Listing for locating displayed items:
------

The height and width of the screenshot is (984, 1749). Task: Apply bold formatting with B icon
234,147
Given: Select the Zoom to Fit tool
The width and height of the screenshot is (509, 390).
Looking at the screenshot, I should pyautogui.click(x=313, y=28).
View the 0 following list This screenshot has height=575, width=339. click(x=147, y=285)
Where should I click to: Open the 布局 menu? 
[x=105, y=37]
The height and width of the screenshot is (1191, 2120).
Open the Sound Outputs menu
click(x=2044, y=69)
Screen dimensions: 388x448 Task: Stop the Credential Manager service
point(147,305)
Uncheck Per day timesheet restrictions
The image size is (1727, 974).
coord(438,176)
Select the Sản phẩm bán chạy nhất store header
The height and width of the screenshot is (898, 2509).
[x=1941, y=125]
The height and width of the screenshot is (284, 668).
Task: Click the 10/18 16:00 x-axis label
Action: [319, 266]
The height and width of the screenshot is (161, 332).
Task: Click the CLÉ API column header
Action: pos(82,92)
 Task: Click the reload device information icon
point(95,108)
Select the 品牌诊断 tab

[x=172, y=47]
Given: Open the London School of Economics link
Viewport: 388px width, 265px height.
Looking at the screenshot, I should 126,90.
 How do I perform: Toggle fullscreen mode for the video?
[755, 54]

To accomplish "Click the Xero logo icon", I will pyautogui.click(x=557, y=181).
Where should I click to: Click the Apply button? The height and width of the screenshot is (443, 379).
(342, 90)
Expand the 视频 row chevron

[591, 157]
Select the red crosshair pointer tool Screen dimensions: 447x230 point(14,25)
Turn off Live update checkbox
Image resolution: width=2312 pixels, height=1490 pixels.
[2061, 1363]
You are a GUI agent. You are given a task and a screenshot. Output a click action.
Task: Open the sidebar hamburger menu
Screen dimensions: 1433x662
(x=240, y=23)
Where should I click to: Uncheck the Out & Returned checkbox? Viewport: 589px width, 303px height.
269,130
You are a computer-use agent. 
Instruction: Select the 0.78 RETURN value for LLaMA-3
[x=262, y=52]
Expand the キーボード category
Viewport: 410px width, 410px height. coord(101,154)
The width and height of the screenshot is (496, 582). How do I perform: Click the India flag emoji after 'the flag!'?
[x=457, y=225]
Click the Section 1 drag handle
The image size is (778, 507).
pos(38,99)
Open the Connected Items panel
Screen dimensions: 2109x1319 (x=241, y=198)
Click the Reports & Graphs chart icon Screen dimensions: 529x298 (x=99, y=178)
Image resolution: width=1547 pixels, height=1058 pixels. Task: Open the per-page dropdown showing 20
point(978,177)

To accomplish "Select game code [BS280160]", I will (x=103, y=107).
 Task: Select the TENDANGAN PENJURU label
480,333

------

● Do this
Quote the entire listing above verbatim, from its first line through its last.

● Problem solution
The height and width of the screenshot is (984, 1749). Task: Apply bold formatting with B icon
234,147
Given: Select the Zoom to Fit tool
The width and height of the screenshot is (509, 390).
Looking at the screenshot, I should pyautogui.click(x=313, y=28).
View the 0 following list This screenshot has height=575, width=339. click(x=147, y=285)
Where should I click to: Open the 布局 menu? 
[x=105, y=37]
The height and width of the screenshot is (1191, 2120).
Open the Sound Outputs menu
click(x=2044, y=69)
Screen dimensions: 388x448 Task: Stop the Credential Manager service
point(147,305)
Uncheck Per day timesheet restrictions
The image size is (1727, 974).
coord(438,176)
Select the Sản phẩm bán chạy nhất store header
The height and width of the screenshot is (898, 2509).
[x=1941, y=125]
The height and width of the screenshot is (284, 668).
Task: Click the 10/18 16:00 x-axis label
Action: [319, 266]
The height and width of the screenshot is (161, 332).
Task: Click the CLÉ API column header
Action: pos(82,92)
 Task: Click the reload device information icon
point(95,108)
Select the 品牌诊断 tab

[x=172, y=47]
Given: Open the London School of Economics link
Viewport: 388px width, 265px height.
Looking at the screenshot, I should 126,90.
 How do I perform: Toggle fullscreen mode for the video?
[755, 54]

To accomplish "Click the Xero logo icon", I will pyautogui.click(x=557, y=181).
Where should I click to: Click the Apply button? The height and width of the screenshot is (443, 379).
(342, 90)
Expand the 视频 row chevron

[591, 157]
Select the red crosshair pointer tool Screen dimensions: 447x230 point(14,25)
Turn off Live update checkbox
Image resolution: width=2312 pixels, height=1490 pixels.
[2061, 1363]
You are a GUI agent. You are given a task and a screenshot. Output a click action.
Task: Open the sidebar hamburger menu
Screen dimensions: 1433x662
(x=240, y=23)
Where should I click to: Uncheck the Out & Returned checkbox? Viewport: 589px width, 303px height.
269,130
You are a computer-use agent. 
Instruction: Select the 0.78 RETURN value for LLaMA-3
[x=262, y=52]
Expand the キーボード category
Viewport: 410px width, 410px height. coord(101,154)
The width and height of the screenshot is (496, 582). How do I perform: Click the India flag emoji after 'the flag!'?
[x=457, y=225]
Click the Section 1 drag handle
The image size is (778, 507).
pos(38,99)
Open the Connected Items panel
Screen dimensions: 2109x1319 (x=241, y=198)
Click the Reports & Graphs chart icon Screen dimensions: 529x298 (x=99, y=178)
Image resolution: width=1547 pixels, height=1058 pixels. Task: Open the per-page dropdown showing 20
point(978,177)

To accomplish "Select game code [BS280160]", I will (x=103, y=107).
 Task: Select the TENDANGAN PENJURU label
480,333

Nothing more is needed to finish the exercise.